Augmentation des cotisations de prévoyance
Selon les analyses du groupe Malakoff Humanis, un acteur majeur du secteur de la santé complémentaire et de la prévoyance, le report de l'âge légal va engendrer une hausse des cotisations de prévoyance de près de 6 % d'ici 2030. Ce dispositif vise à couvrir les frais liés à des accidents, des maladies ou des décès.

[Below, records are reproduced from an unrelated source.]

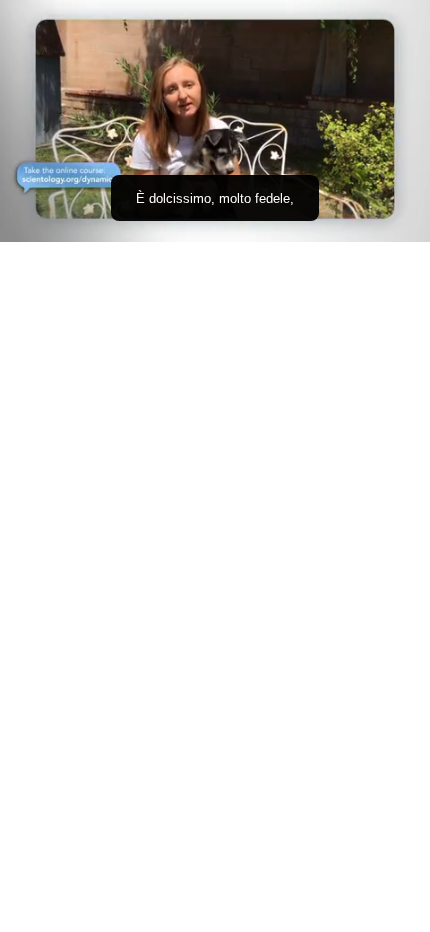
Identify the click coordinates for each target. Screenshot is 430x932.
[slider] (215, 198)
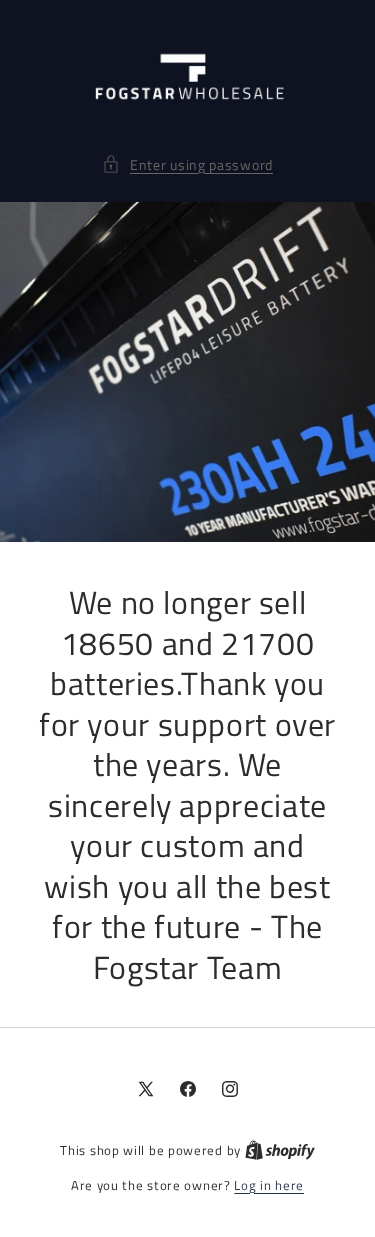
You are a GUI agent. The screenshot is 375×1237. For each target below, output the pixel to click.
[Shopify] (280, 1150)
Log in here (269, 1185)
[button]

Thomas Saunier, directeur général de Malakoff Humanis, a souligné que cette réforme pourrait entraîner un absentéisme prolongé, les travailleurs devant rester plus longtemps en activité. Cela aura des répercussions sur les coûts pour les organismes de prévoyance, qui seront donc contraints d'augmenter leurs cotisations pour compenser ces nouvelles dépenses. Cette hausse se fera progressivement sur une période de sept ans.
Hausse de l'assurance emprunteur
Un autre aspect préoccupant de la réforme est l'augmentation de l'assurance emprunteur, particulièrement pour les projets immobiliers. D'après le comparateur Magnolia, le report de l'âge légal entraînera des risques accrus d'interruption de travail, pouvant affecter les emprunteurs âgés de 62 à 64 ans. Par conséquent, l'assurance emprunteur pourrait augmenter de 2 à 5 %.
Les quadragénaires souscrivant à des prêts immobiliers sur 20 ou 25 ans risquent d’être les plus impactés par cette hausse. En conséquence, il est conseillé de comparer les offres afin de trouver les meilleures conditions de couverture, notamment grâce à des évolutions législatives récentes facilitant la concurrence.